→ Work instruction: Leaving out every picture, please repeat exactly the line that contains "Click the magnifier" and each line after it through the final line below.

→ Dataset extract:

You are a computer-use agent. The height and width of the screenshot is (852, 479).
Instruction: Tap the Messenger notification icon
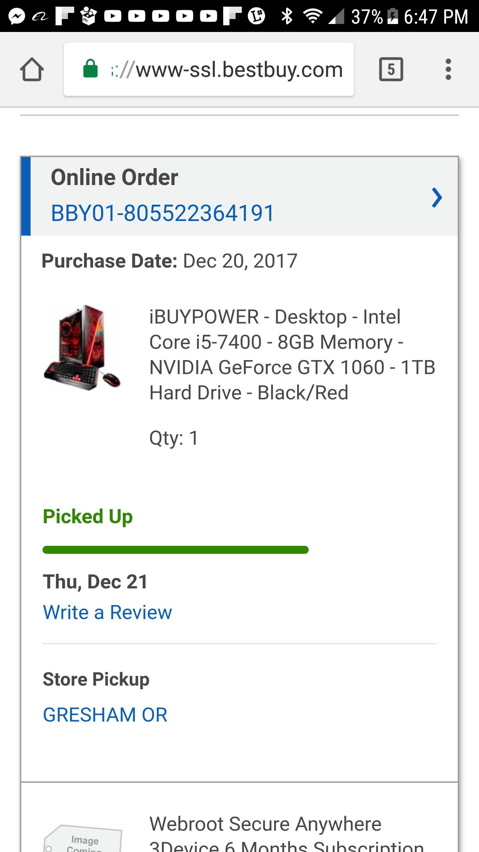(x=17, y=16)
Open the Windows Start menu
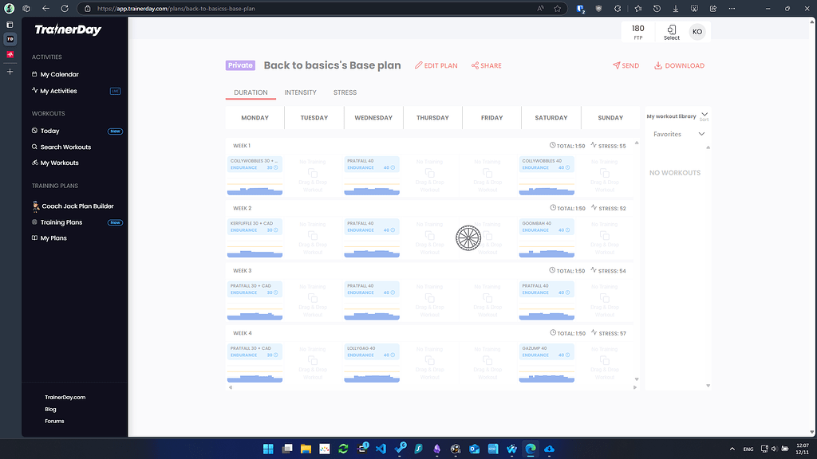The width and height of the screenshot is (817, 459). 268,449
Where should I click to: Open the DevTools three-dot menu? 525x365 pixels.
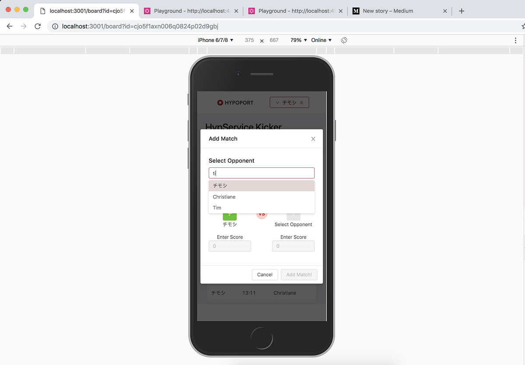pyautogui.click(x=515, y=40)
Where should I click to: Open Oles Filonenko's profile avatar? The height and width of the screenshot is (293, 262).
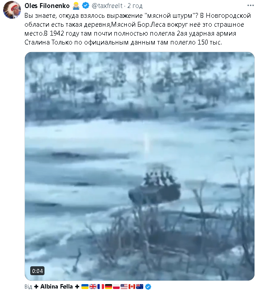(12, 10)
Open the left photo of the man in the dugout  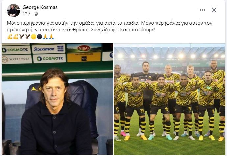(x=57, y=99)
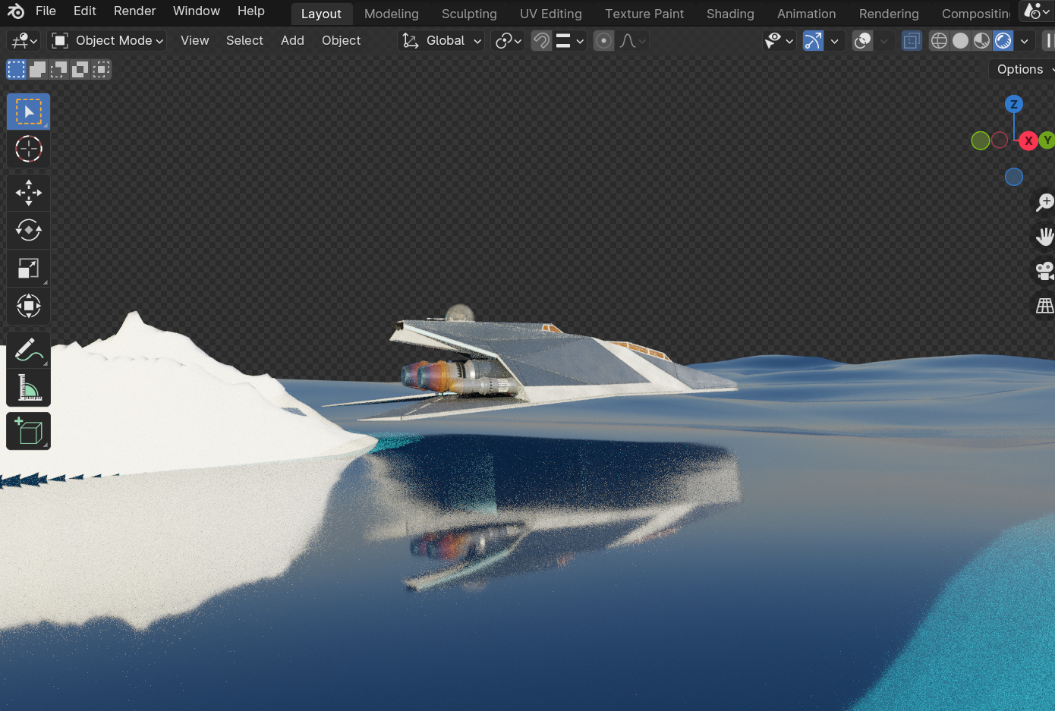Viewport: 1055px width, 711px height.
Task: Select the Annotate pencil tool
Action: click(x=29, y=351)
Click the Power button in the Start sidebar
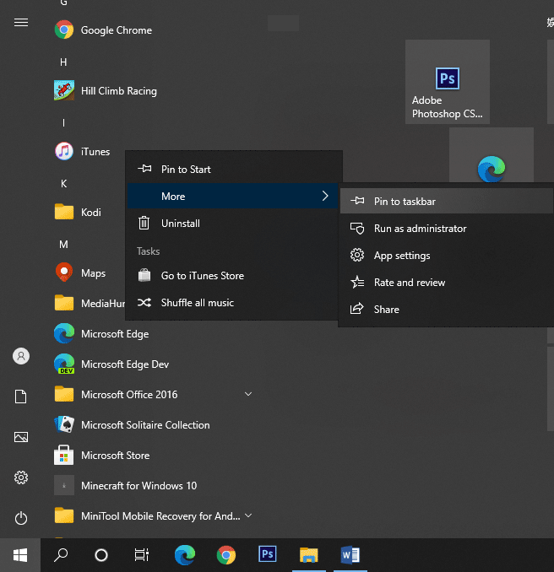The width and height of the screenshot is (554, 572). [x=21, y=518]
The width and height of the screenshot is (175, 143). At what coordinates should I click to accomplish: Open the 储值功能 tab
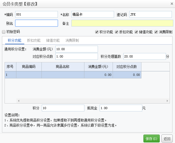click(53, 40)
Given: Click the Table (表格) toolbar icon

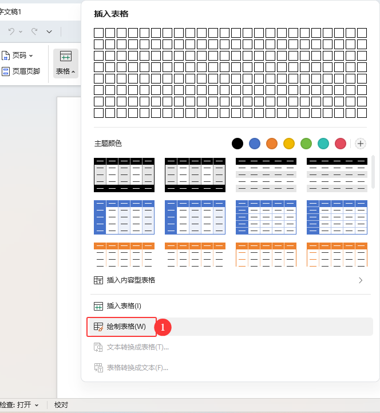Looking at the screenshot, I should coord(66,57).
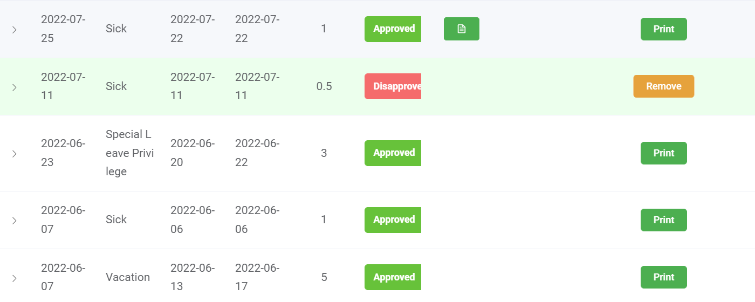The height and width of the screenshot is (302, 755).
Task: Click Approved badge on Special Leave Privilege row
Action: coord(393,153)
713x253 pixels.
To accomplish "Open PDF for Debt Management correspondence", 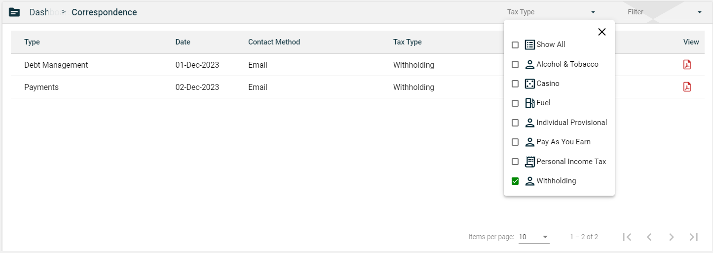I will click(686, 65).
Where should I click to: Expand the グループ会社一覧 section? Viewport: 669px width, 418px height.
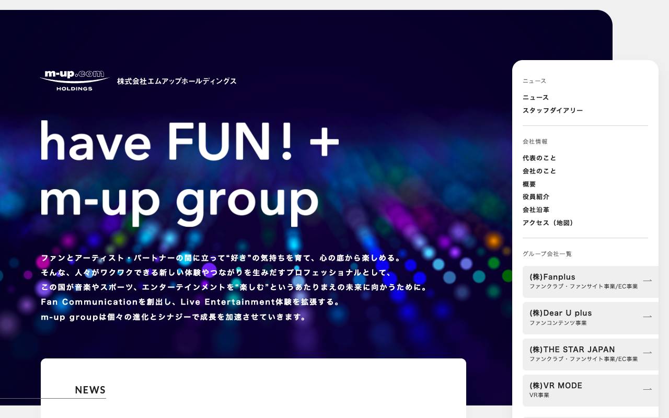click(547, 254)
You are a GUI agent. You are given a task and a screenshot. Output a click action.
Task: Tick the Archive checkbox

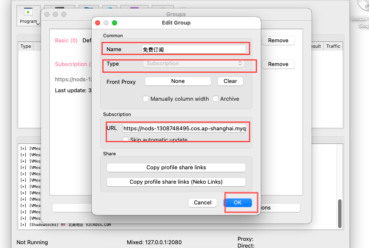click(x=215, y=99)
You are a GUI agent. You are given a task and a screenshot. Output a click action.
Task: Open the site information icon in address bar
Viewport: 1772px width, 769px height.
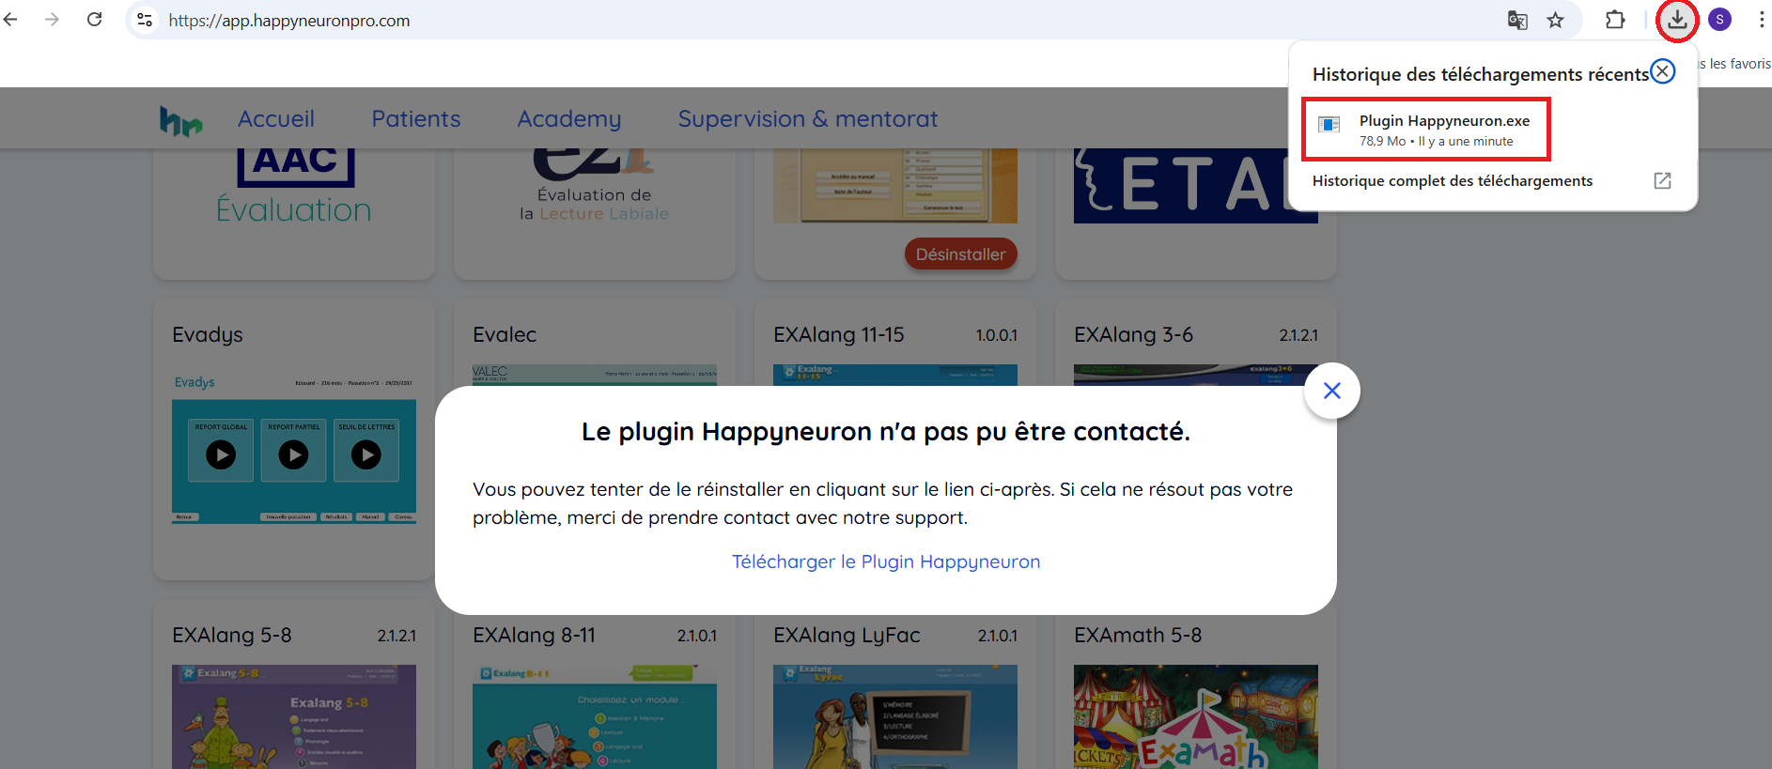pos(145,20)
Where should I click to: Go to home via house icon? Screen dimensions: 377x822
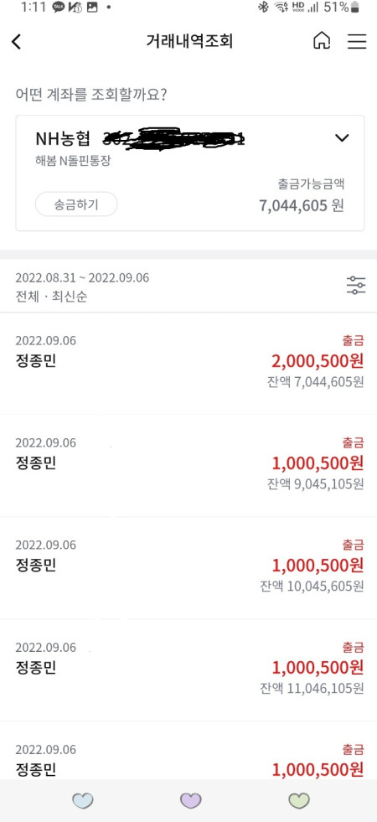coord(322,41)
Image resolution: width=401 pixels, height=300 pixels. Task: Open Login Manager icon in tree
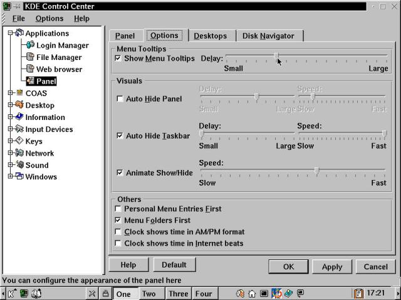pyautogui.click(x=30, y=46)
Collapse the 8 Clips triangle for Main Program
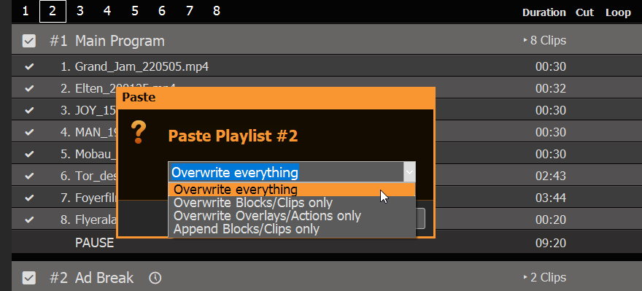This screenshot has width=642, height=291. click(525, 41)
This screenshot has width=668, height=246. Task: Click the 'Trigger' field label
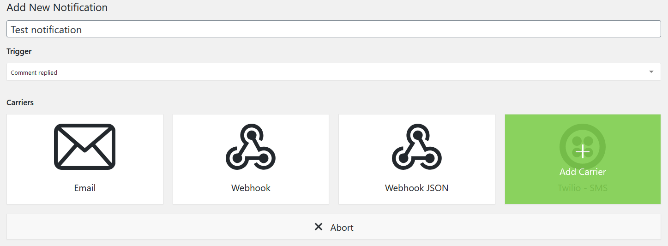(x=19, y=51)
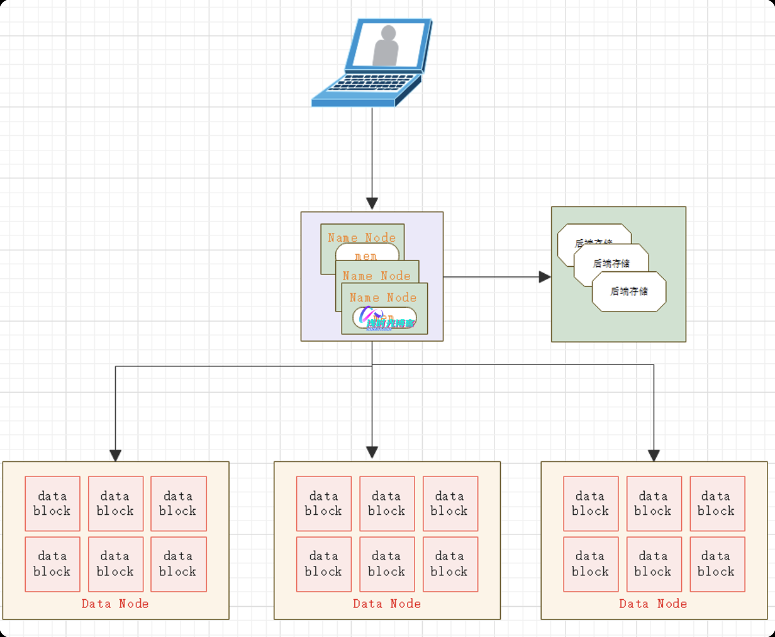Click arrowhead entering the left Data Node

[x=116, y=455]
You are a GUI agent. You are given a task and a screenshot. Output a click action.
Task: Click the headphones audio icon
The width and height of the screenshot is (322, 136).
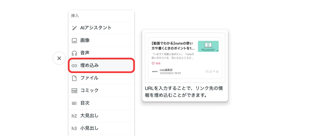[74, 53]
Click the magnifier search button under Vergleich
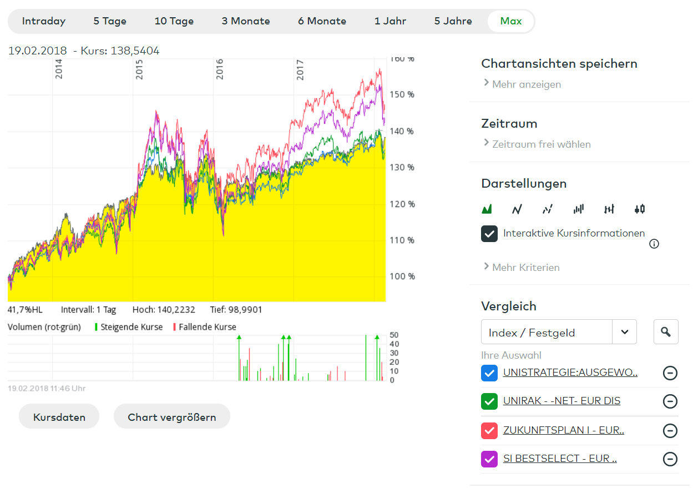This screenshot has width=693, height=488. (666, 332)
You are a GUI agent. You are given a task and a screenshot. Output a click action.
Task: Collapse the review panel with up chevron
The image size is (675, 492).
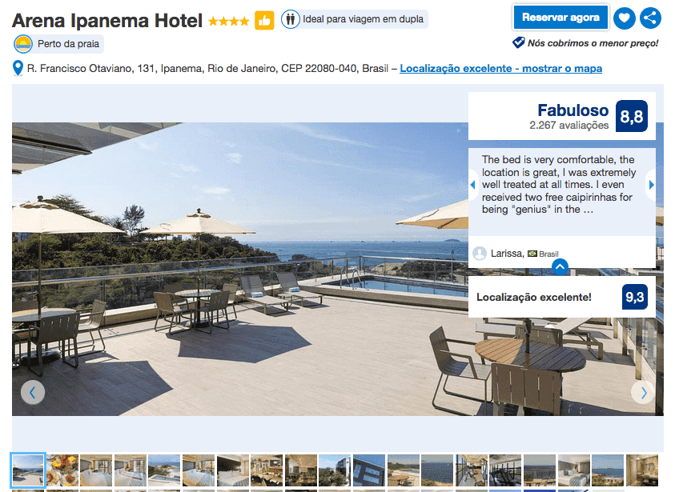560,266
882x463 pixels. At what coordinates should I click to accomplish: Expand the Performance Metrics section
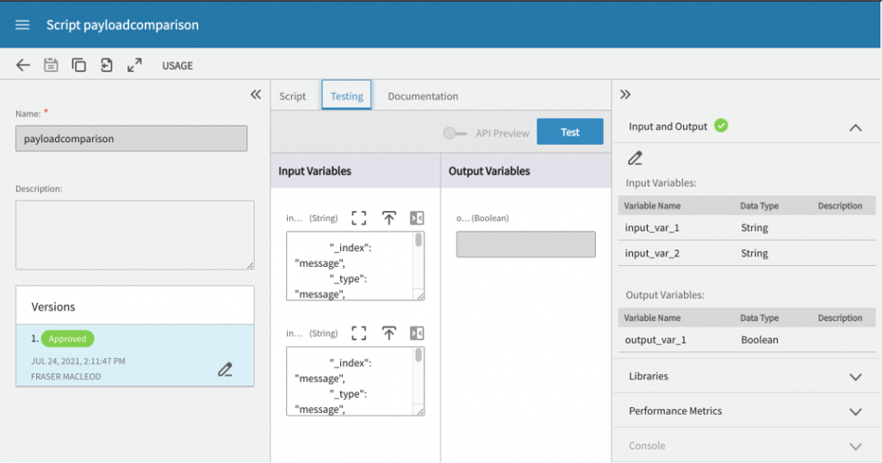click(x=854, y=411)
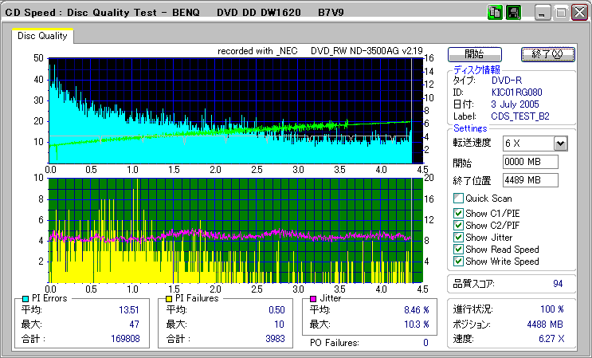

→ Exercise response:
Click the magnifier search button under Vergleich
This screenshot has width=693, height=488. (666, 332)
You are a GUI agent. You are given a task and a screenshot. Output a click action.
Task: Collapse the review panel with up chevron
The image size is (675, 492).
560,266
882x463 pixels. At what coordinates should I click to accomplish: Expand the Performance Metrics section
click(x=854, y=411)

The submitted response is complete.